A ação, que incluiu ataques aéreos e movimentação de tropas especiais, teria atingido a capital Caracas e áreas nos estados de Miranda, Aragua e La Guaira, de acordo com relatos internacionais. As explosões e operações militares ocorreram na madrugada, gerando choque e reação imediata por parte do governo venezuelano.

Anúncio e justificativa de Trump

Na publicação, Trump afirmou que o ataque foi realizado com sucesso e que as forças americanas, em conjunto com unidades especiais e a polícia dos EUA, capturaram Maduro e sua esposa, que teriam sido levados para fora da Venezuela.
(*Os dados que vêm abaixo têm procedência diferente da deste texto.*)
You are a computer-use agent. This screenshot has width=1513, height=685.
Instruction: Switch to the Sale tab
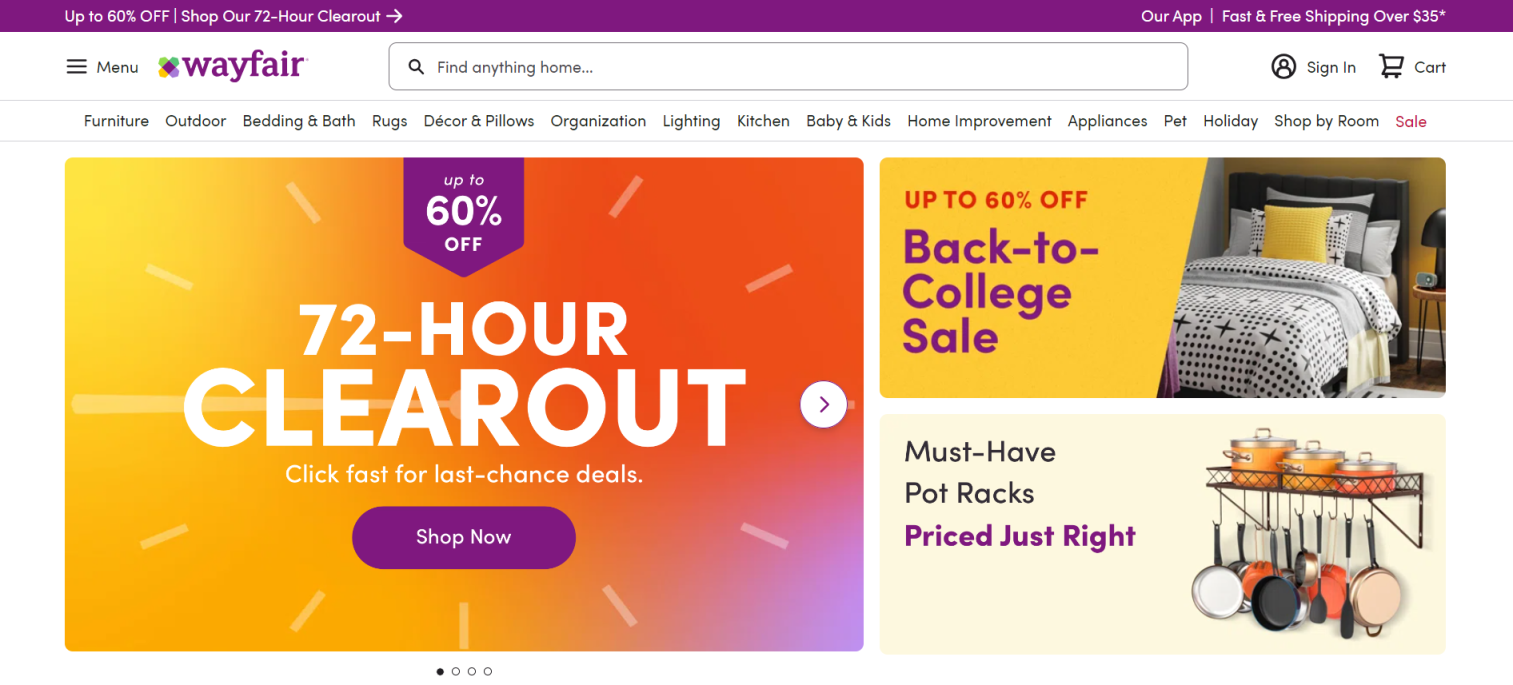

O presidente norte-americano anunciou ainda que oferecerá mais detalhes em uma coletiva de imprensa agendada para este sábado.

Segundo relatos da imprensa internacional, a operação teria sido coordenada por unidades de elite como a Delta Force, que esteve envolvida em missões especiais anteriores dos Estados Unidos.

Reações da Venezuela e contexto político

O governo venezuelano repudiou a ofensiva, chamando os ataques de “agressão militar” e declarando situação de emergência nacional. Autoridades venezuelanas exigiram provas de vida de Maduro, enquanto mobilizavam tropas e convocavam apoio interno diante do que classificaram como uma tentativa de interferência externa.

A ação marca uma significativa escalada na relação entre os Estados Unidos e a Venezuela, que já enfrentavam tensões em 2025 no âmbito de acusações de narcotráfico e disputas diplomáticas. Maduro, líder do país desde 2013, haviam sido acusado por Washington de envolvimento com atividades de tráfico e outras práticas que o governo americano classifica como criminosas, algo negado repetidamente pelo presidente venezuelano e seus aliados.

Implicações internacionais

Reações se espalharam internacionalmente. Enquanto aliados dos Estados Unidos saudaram a captura, governos de países como Rússia e Cuba condenaram a ação, classificando-a como uma violação da soberania venezuelana. Organizações internacionais e líderes de diversas nações acompanharam a evolução dos fatos, pedindo respeito ao direito internacional e à ordem democrática regional.

O episódio representa um dos momentos mais dramáticos nas relações entre Washington e Caracas nas últimas décadas, com potenciais repercussões políticas e geopolíticas na América Latina.